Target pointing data
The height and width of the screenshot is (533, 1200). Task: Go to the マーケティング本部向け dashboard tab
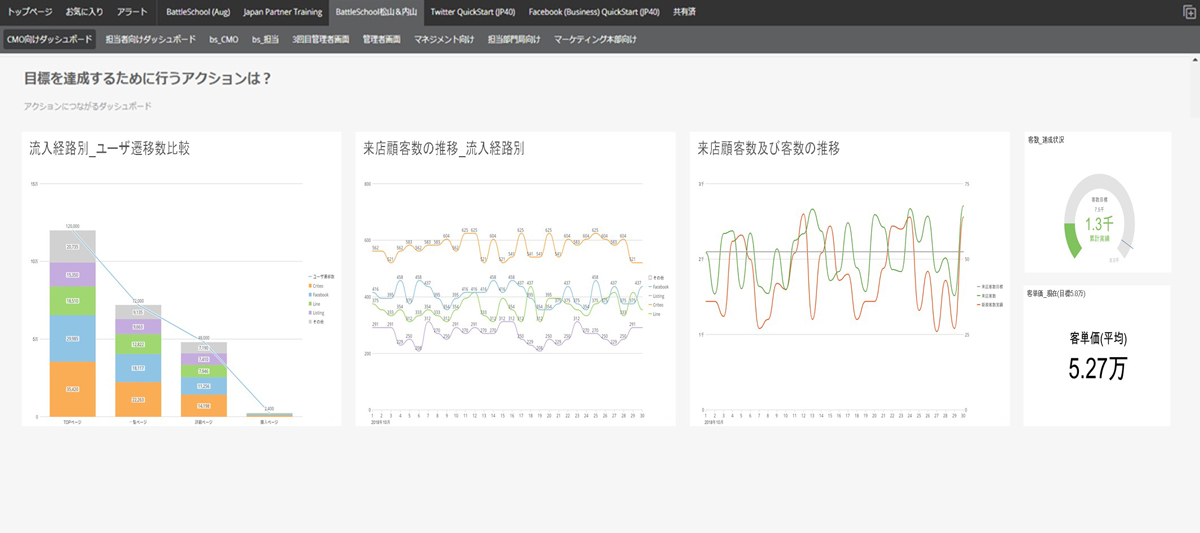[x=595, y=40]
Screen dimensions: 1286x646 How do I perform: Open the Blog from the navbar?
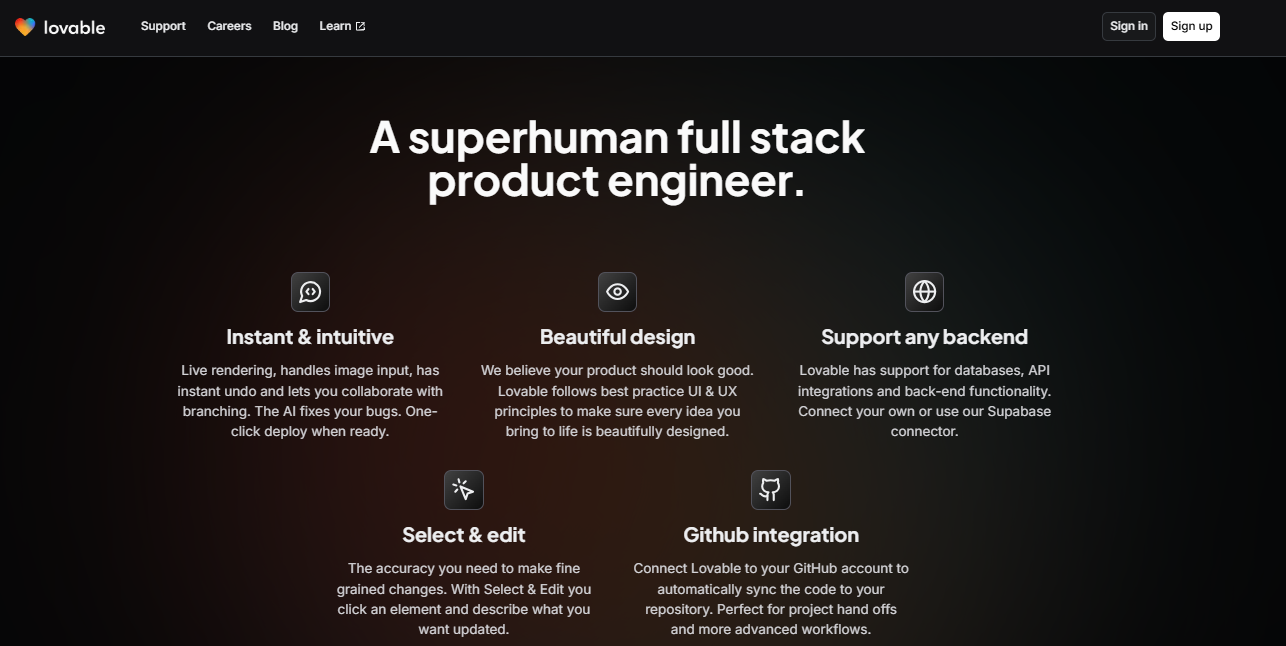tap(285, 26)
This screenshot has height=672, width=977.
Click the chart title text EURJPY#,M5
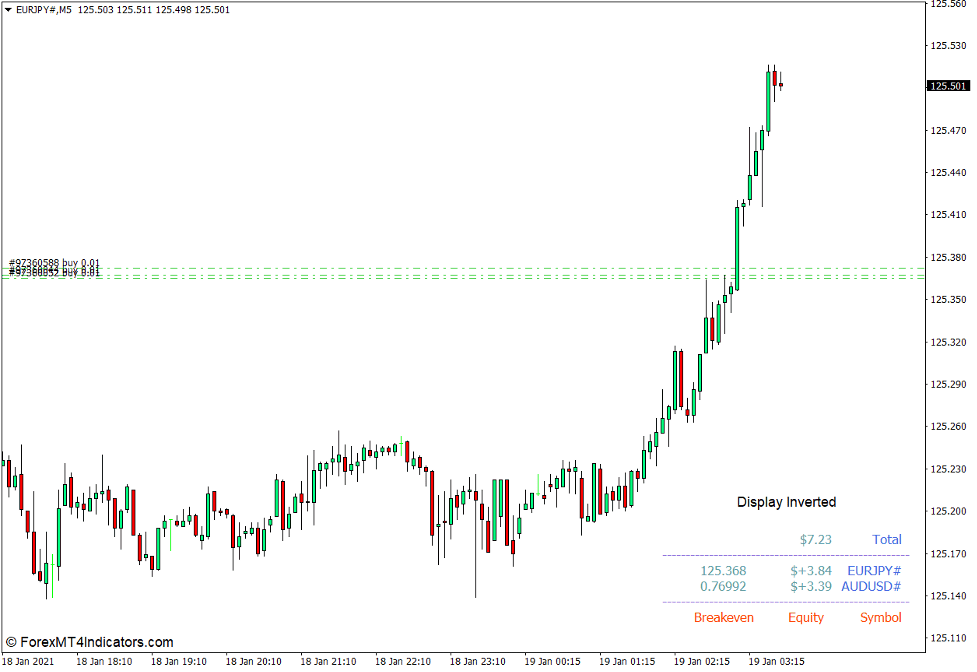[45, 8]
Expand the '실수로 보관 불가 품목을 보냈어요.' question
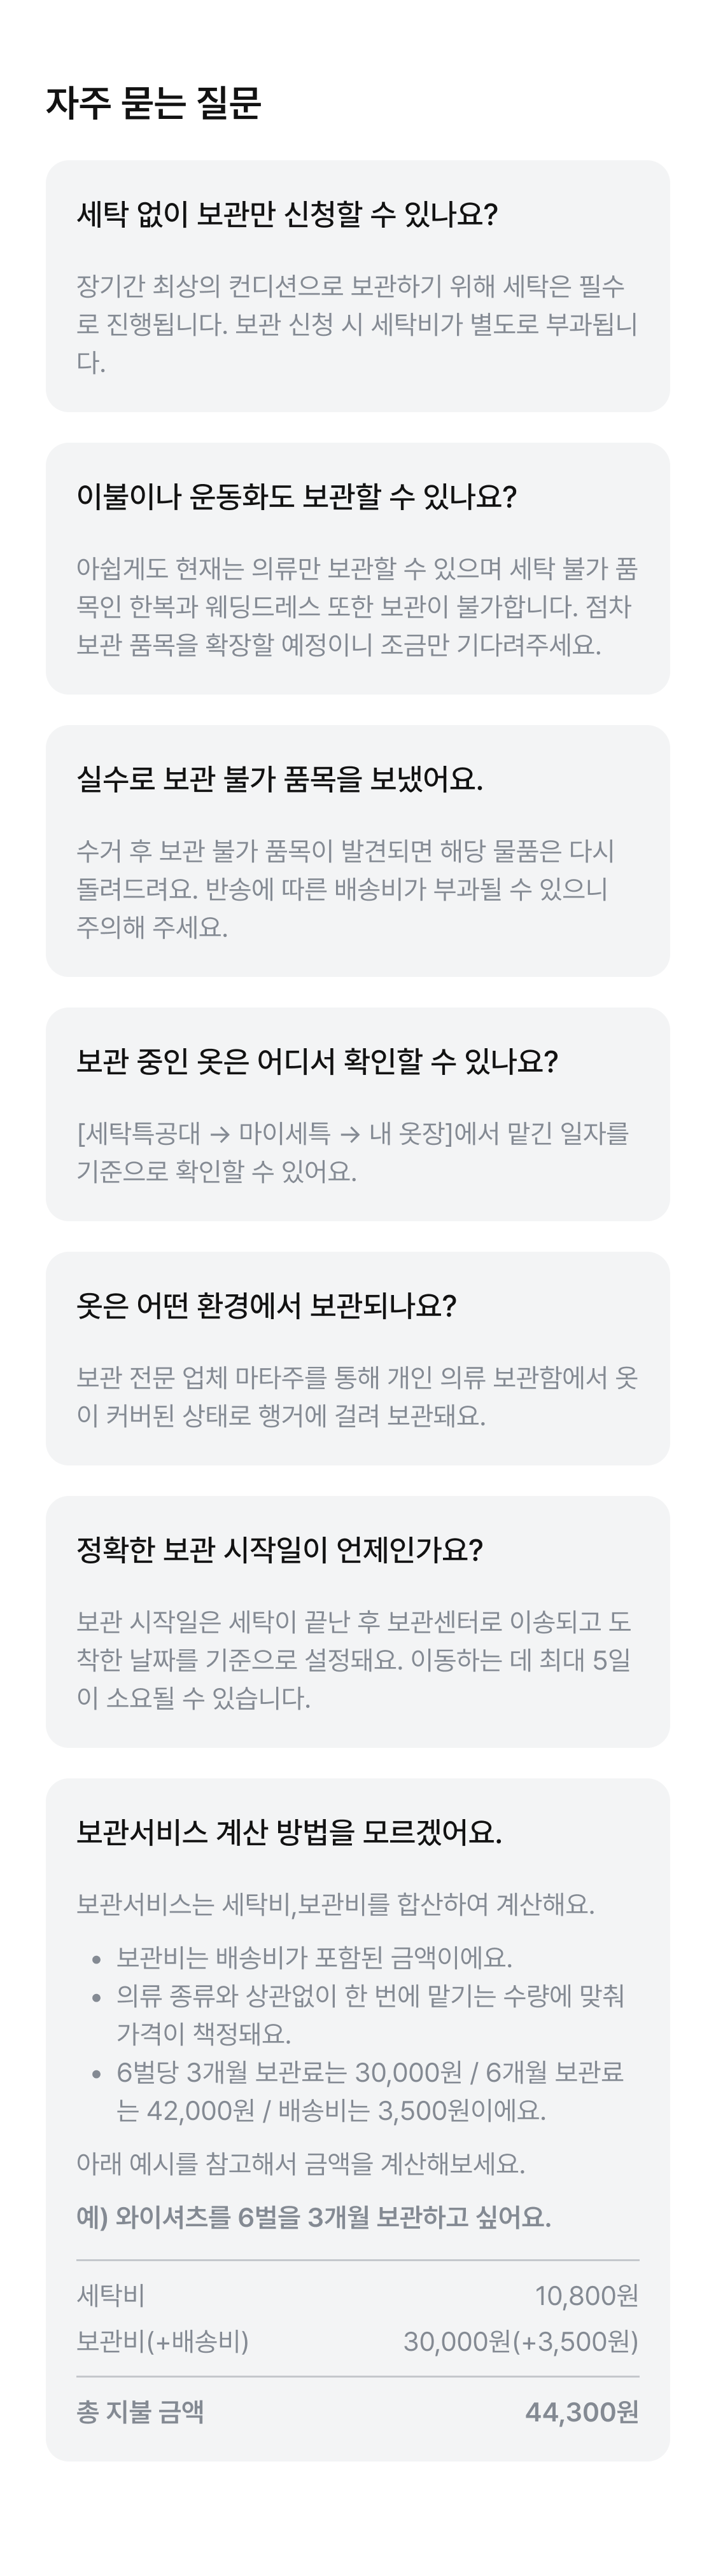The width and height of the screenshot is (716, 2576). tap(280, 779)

_Stated task:_
Rewrite all the rows above, substituting "navigation bar" for "navbar" and keeping everything else unchanged. Please leave the pictures out of your answer.

_Result of the exercise:_
The height and width of the screenshot is (533, 1200). Task: Go to the マーケティング本部向け dashboard tab
[x=595, y=40]
Screen dimensions: 1286x646 How do I perform: Open the Blog from the navigation bar?
tap(285, 26)
This screenshot has height=672, width=977.
Click the chart title text EURJPY#,M5
[45, 8]
Expand the '실수로 보관 불가 품목을 보냈어요.' question
The width and height of the screenshot is (716, 2576). tap(280, 779)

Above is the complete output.